[EXCERPTED DATA]
[Start of section]
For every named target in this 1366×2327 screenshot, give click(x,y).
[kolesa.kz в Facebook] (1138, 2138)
[End of section]
[Start of section]
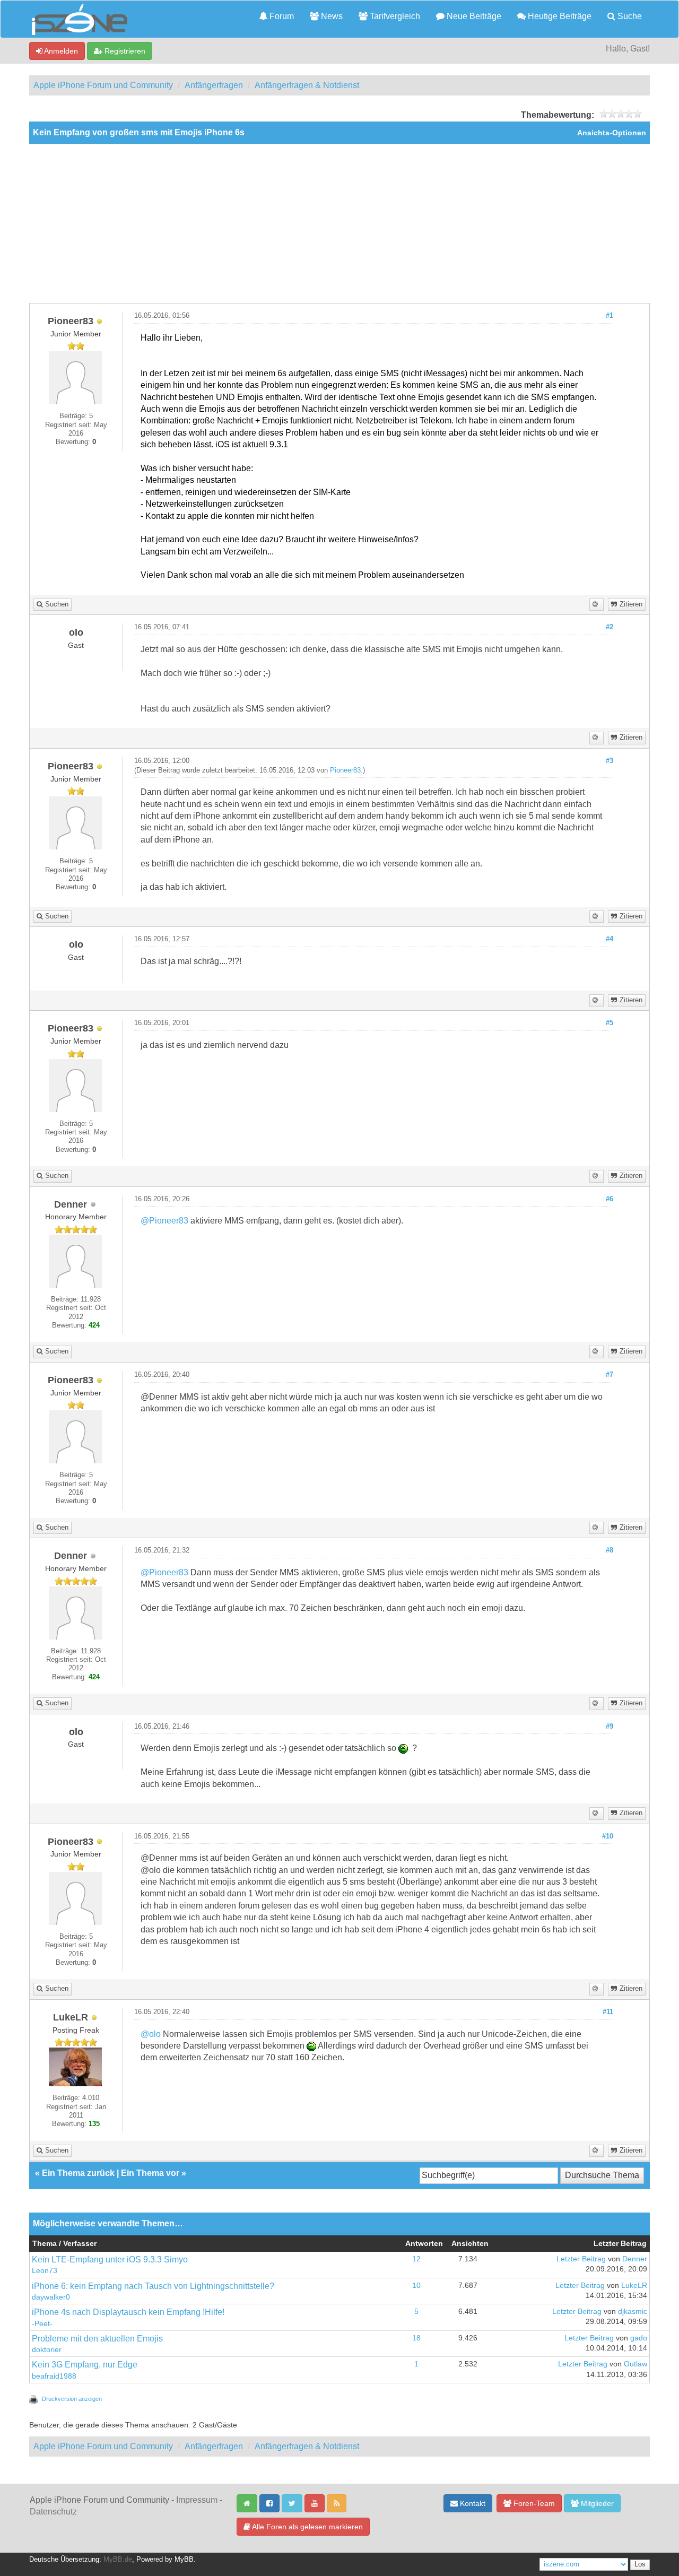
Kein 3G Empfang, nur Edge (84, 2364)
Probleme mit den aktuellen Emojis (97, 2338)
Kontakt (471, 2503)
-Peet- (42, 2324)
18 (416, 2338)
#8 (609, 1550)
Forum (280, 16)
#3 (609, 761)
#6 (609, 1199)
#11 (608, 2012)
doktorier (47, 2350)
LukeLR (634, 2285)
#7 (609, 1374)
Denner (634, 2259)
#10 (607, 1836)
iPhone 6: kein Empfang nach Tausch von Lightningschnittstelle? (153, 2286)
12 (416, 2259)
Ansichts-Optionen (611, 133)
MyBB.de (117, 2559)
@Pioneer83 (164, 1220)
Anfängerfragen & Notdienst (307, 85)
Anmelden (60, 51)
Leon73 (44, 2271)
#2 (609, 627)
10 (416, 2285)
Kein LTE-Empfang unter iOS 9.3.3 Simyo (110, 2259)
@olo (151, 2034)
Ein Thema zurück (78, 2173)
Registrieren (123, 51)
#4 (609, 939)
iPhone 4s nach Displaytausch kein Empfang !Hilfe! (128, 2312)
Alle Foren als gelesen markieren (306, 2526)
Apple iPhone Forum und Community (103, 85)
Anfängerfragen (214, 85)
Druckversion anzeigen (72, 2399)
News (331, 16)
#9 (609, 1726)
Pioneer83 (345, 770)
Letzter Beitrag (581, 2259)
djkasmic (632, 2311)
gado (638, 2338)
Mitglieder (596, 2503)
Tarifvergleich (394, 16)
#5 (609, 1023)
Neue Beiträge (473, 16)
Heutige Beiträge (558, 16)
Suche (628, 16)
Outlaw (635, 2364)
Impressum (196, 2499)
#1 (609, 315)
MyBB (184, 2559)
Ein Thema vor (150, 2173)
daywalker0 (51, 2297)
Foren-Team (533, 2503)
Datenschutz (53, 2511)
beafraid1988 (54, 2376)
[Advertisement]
[End of section]
[ABOUT THIS EXERCISE] Using the entries above, return exactly the lines from the line with "18 (416, 2338)" to the line with "[Advertisement]", counting both of those lines.

[WRITTEN ANSWER]
18 (416, 2338)
#8 (609, 1550)
Forum (280, 16)
#3 (609, 761)
#6 (609, 1199)
#11 (608, 2012)
doktorier (47, 2350)
LukeLR (634, 2285)
#7 (609, 1374)
Denner (634, 2259)
#10 (607, 1836)
iPhone 6: kein Empfang nach Tausch von Lightningschnittstelle? (153, 2286)
12 (416, 2259)
Ansichts-Optionen (611, 133)
MyBB.de (117, 2559)
@Pioneer83 (164, 1220)
Anfängerfragen & Notdienst (307, 85)
Anmelden (60, 51)
Leon73 (44, 2271)
#2 (609, 627)
10 (416, 2285)
Kein LTE-Empfang unter iOS 9.3.3 Simyo (110, 2259)
@olo (151, 2034)
Ein Thema zurück (78, 2173)
Registrieren (123, 51)
#4 (609, 939)
iPhone 4s nach Displaytausch kein Empfang !Hilfe! (128, 2312)
Alle Foren als gelesen markieren (306, 2526)
Apple iPhone Forum und Community (103, 85)
Anfängerfragen (214, 85)
Druckversion anzeigen (72, 2399)
News (331, 16)
#9 (609, 1726)
Pioneer83 (345, 770)
Letzter Beitrag (581, 2259)
djkasmic (632, 2311)
gado (638, 2338)
Mitglieder (596, 2503)
Tarifvergleich (394, 16)
#5 (609, 1023)
Neue Beiträge (473, 16)
Heutige Beiträge (558, 16)
Suche (628, 16)
Outlaw (635, 2364)
Impressum (196, 2499)
#1 (609, 315)
MyBB (184, 2559)
Ein Thema vor (150, 2173)
daywalker0 (51, 2297)
Foren-Team (533, 2503)
Datenschutz (53, 2511)
beafraid1988 (54, 2376)
[Advertisement]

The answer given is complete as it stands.